En la habitación azul está un ejemplar sobre un pedestal. No tiene dibujos en la portada. Quizá no era lo que tú imaginabas, quizá no era lo que tú querías. Lo abres, y al hacerlo una mariposa negra en forma de polvo sale hacia tus ojos, retrocedes asustado mientras te los frotas. Maldita sea. “Entras a otra librería. ¿Cuánto tiempo tienes buscando ese ejemplar? ¿Meses? No pierdes la esperanza. Quizá en esta sí... y no. Sales decepcionado”. Sonríes. Tu historia es tan común que a cualquiera podría pasarle, hasta en cualquier libro. “Cruzas la avenida, te fijas en los restaurantes, las tiendas, casas... hasta que en medio de dos construcciones viejas resalta una pequeña puerta de madera con un letrero igual de pequeño sobre ella”. Interrumpes la lectura. Te sientes como Bastian en La historia sin fin. Cierras el libro, en la contraportada está el nombre del escritor. Tu nombre.

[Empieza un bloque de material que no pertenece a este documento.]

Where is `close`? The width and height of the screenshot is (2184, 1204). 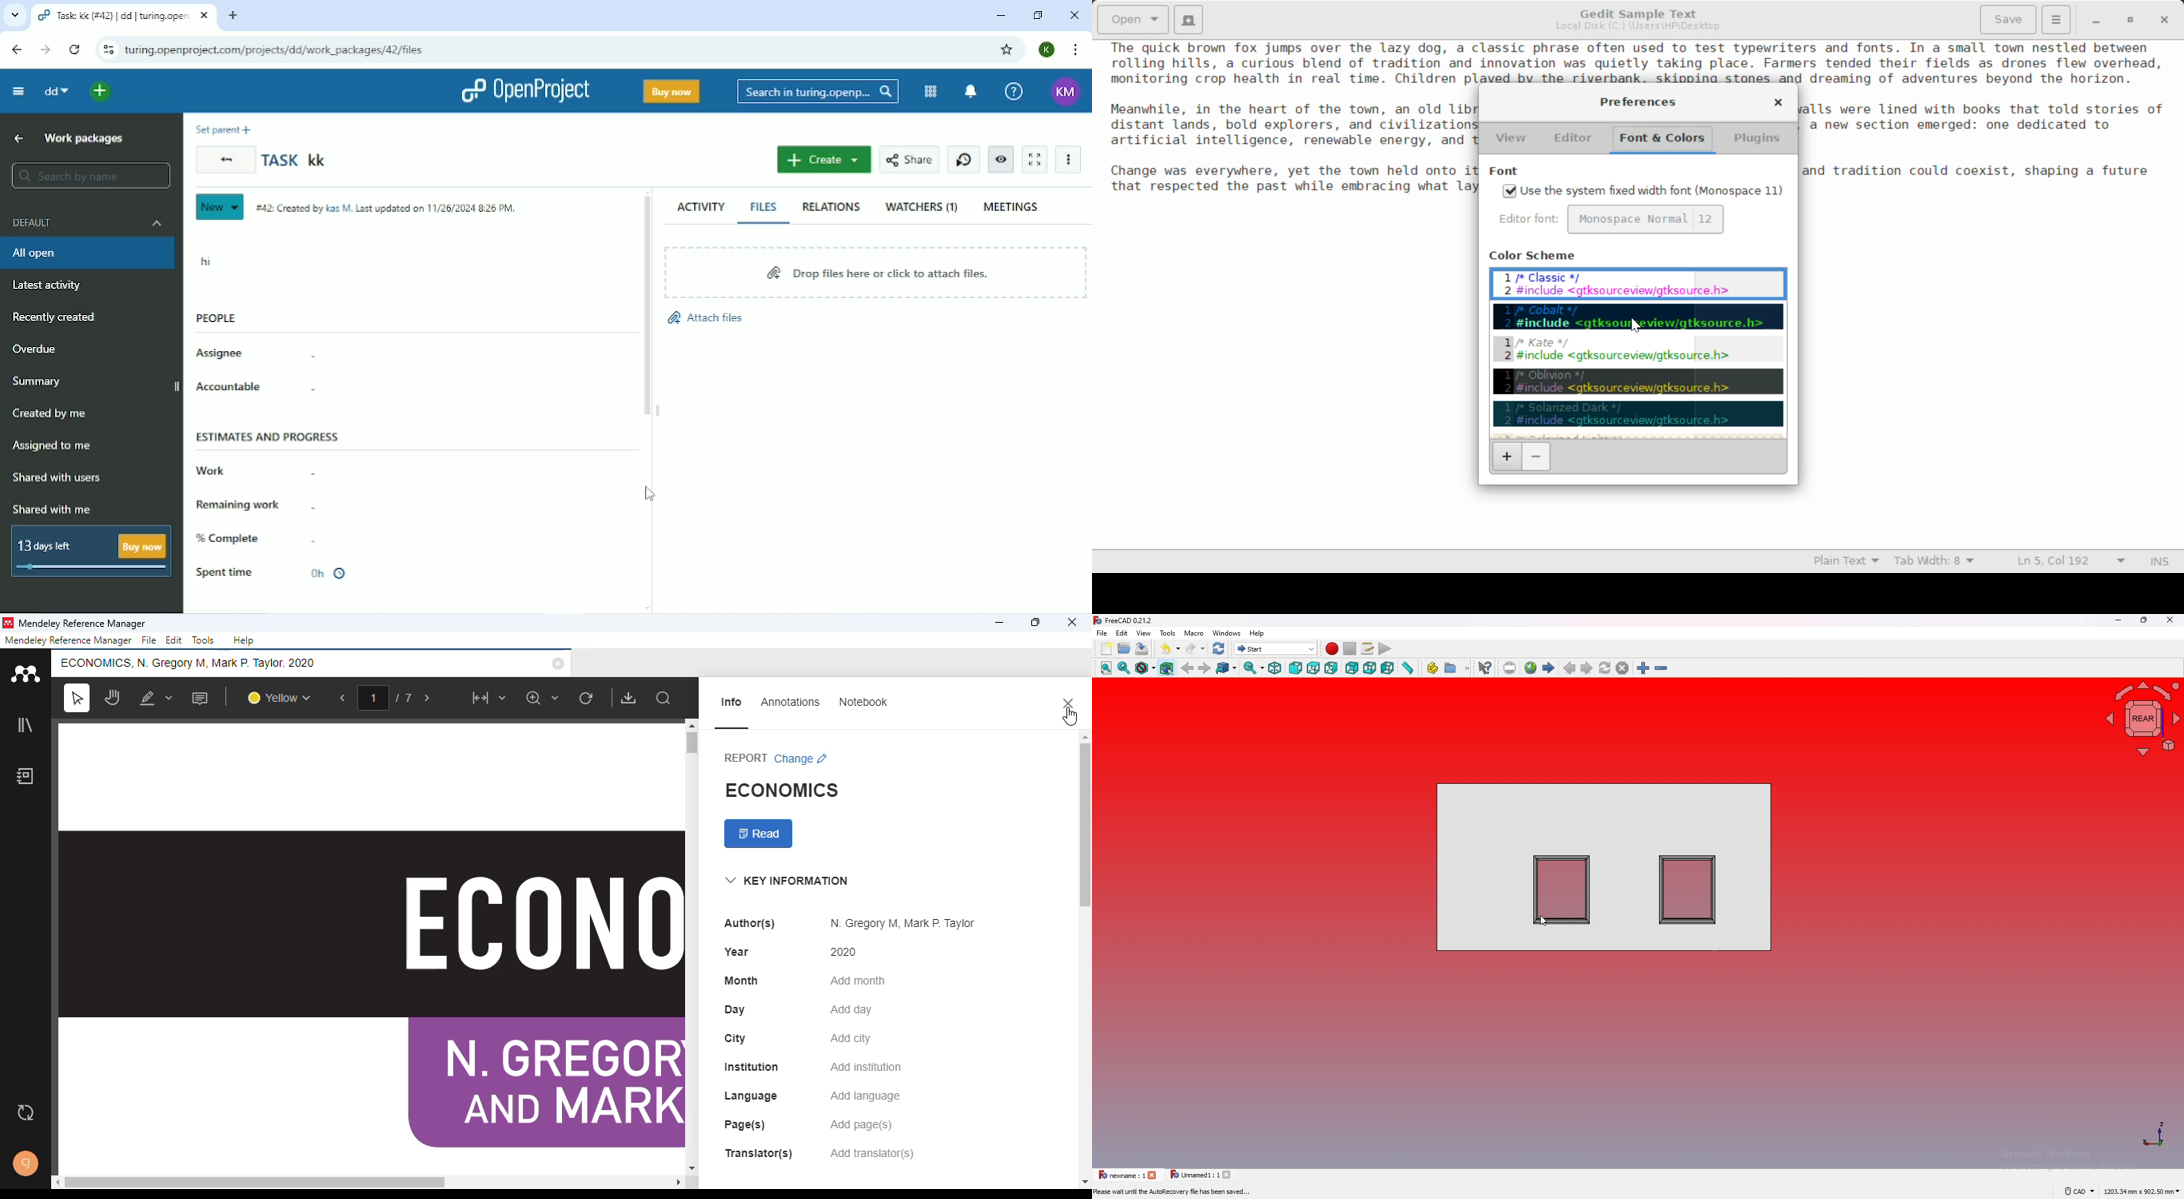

Vaya, tengo un familiar escritor. El sol comienza a colarse por un tragaluz sobre tu cabeza. Lo vas a pagar o no. Escuchas la voz detrás de ti. No traigo dinero. No pensé que estuviera abierto. Lo vas a pagar o no. Guárdamelo y paso por él al rato. Lo vas a pagar o no. Entiende que no traigo... Entonces puedes leerlo aquí, te lo presto.

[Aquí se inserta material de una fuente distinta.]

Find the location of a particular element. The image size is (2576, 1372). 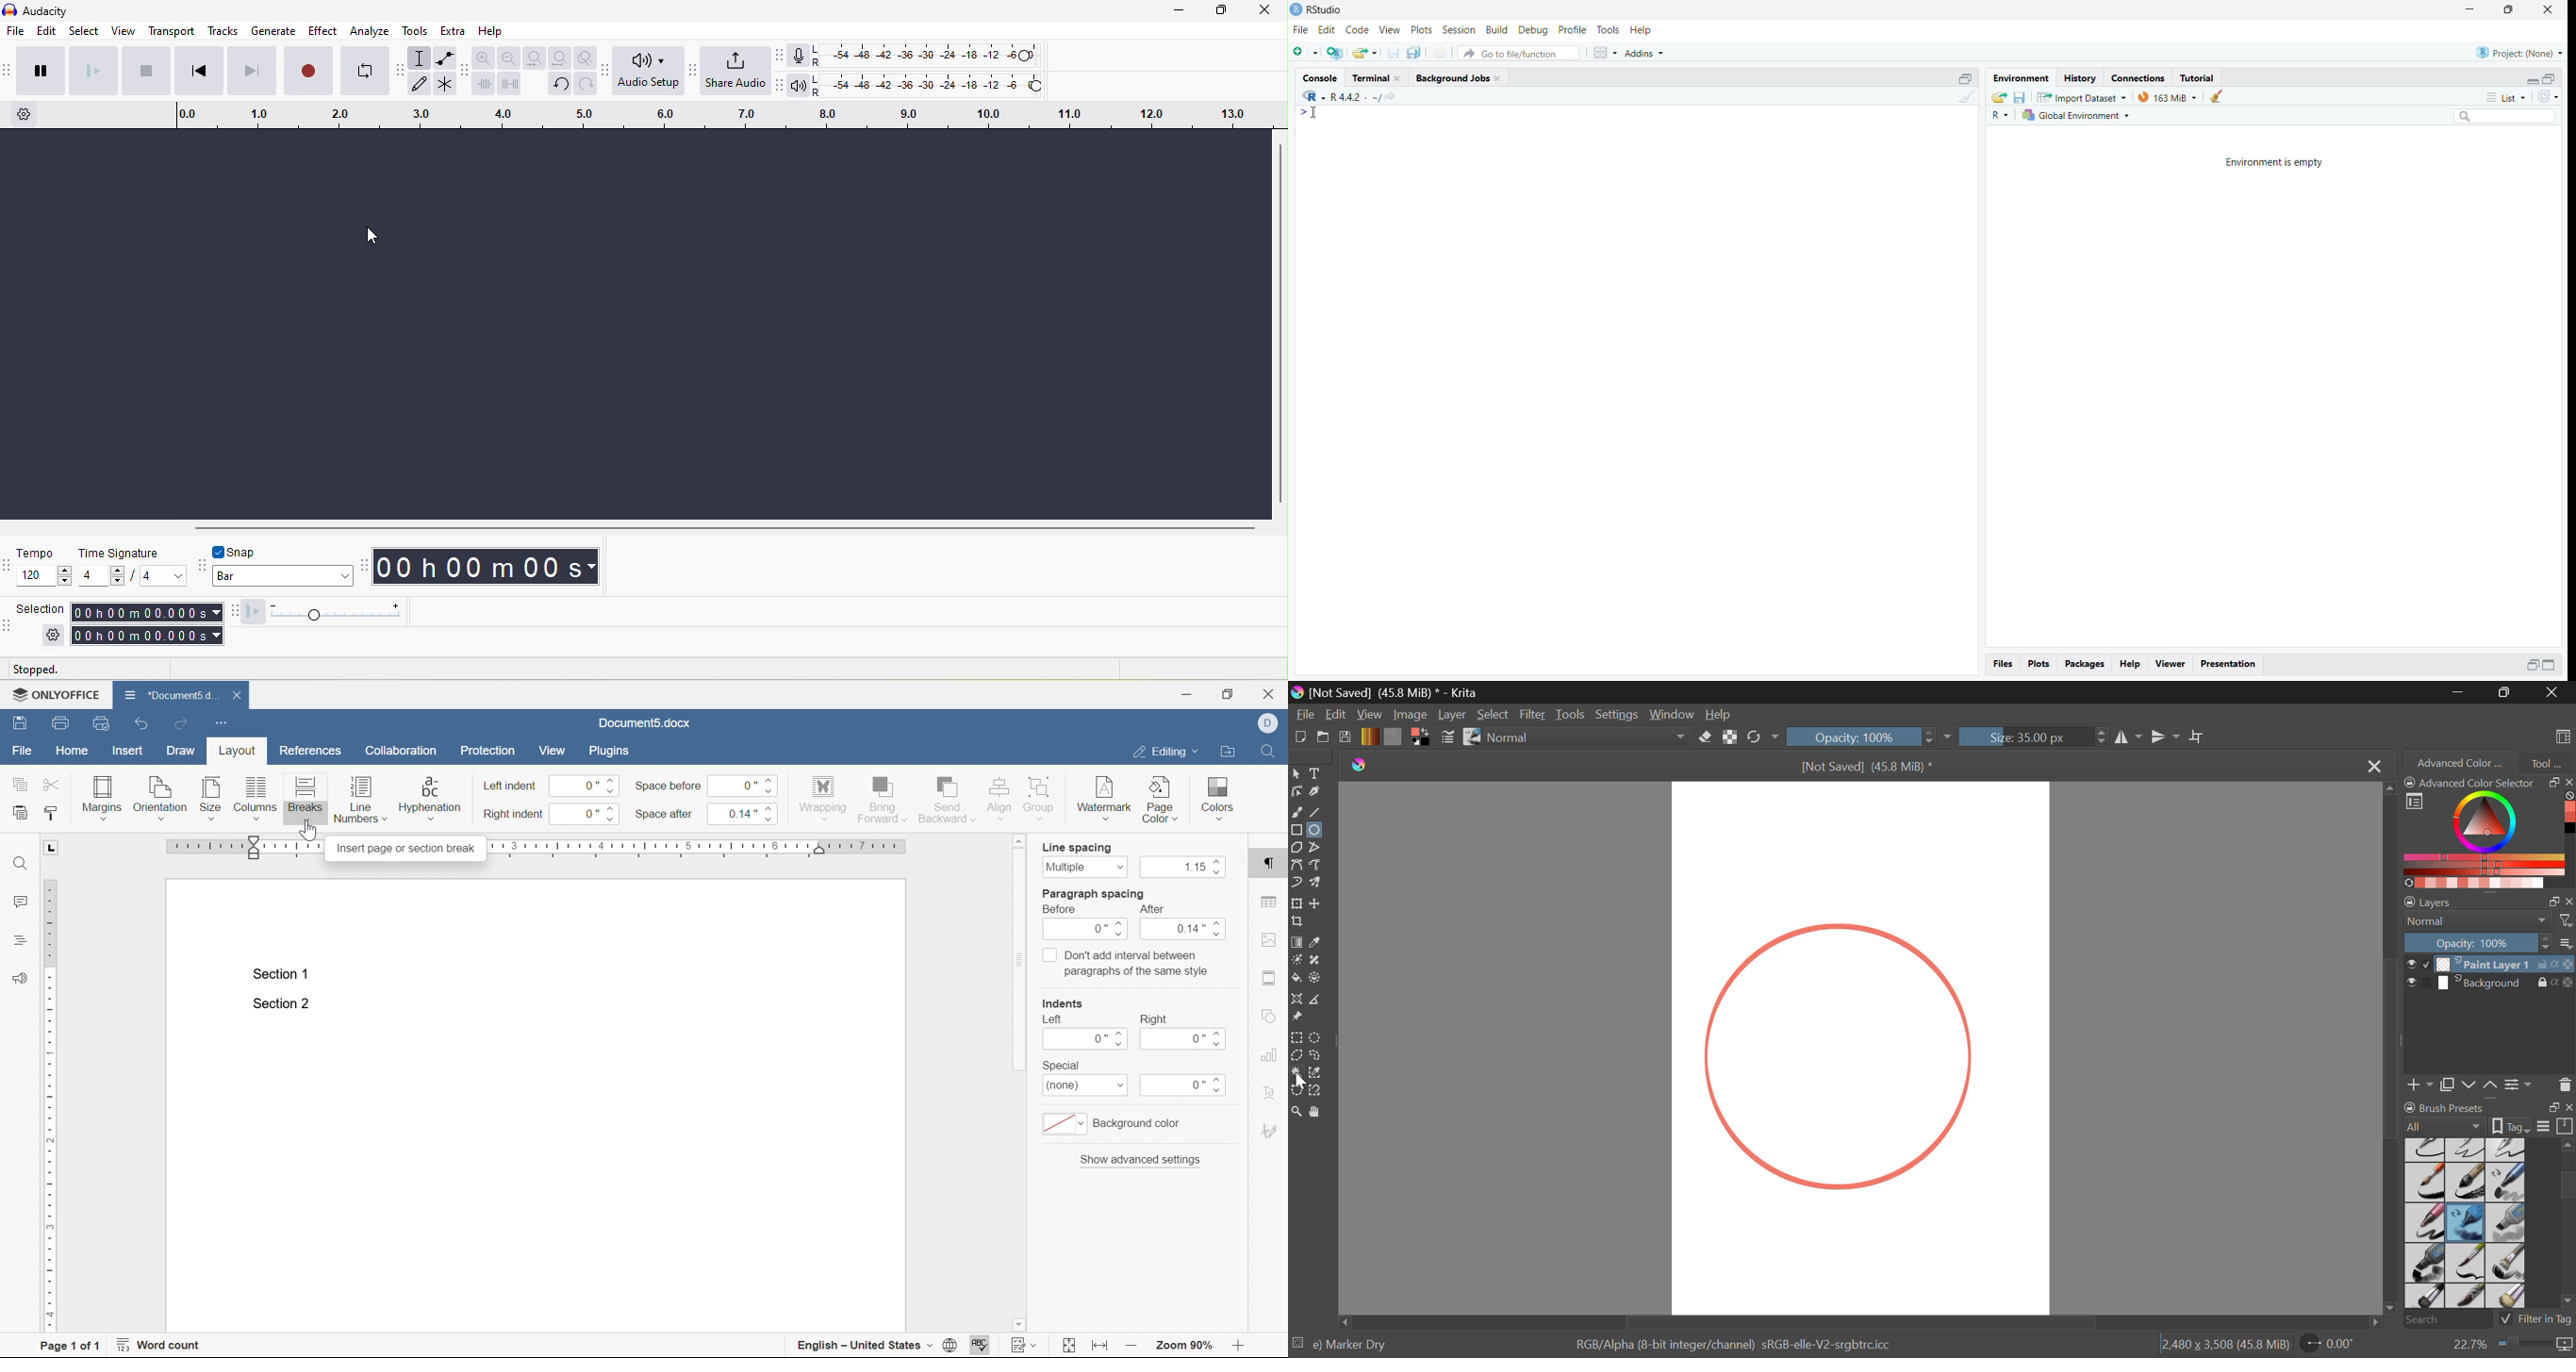

 is located at coordinates (1337, 716).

La niña sale de la estancia fumando un puro. Lo hojeas. La historia es tan parecida a la tuya. No aguantas para leer el final, es tentador. La última página, te saltas las demás, al fin parece que ya te sabes el cuento. “Las puertas de la librería se cierran, él sabe que no saldrá, que será libro que otro vendrá a buscar hasta encontrar su historia. Tratas de cerrar el libro, manchas las páginas con la tinta de tus venas. Respira, respira... no puedes. Exhalas, la página se da vuelta”.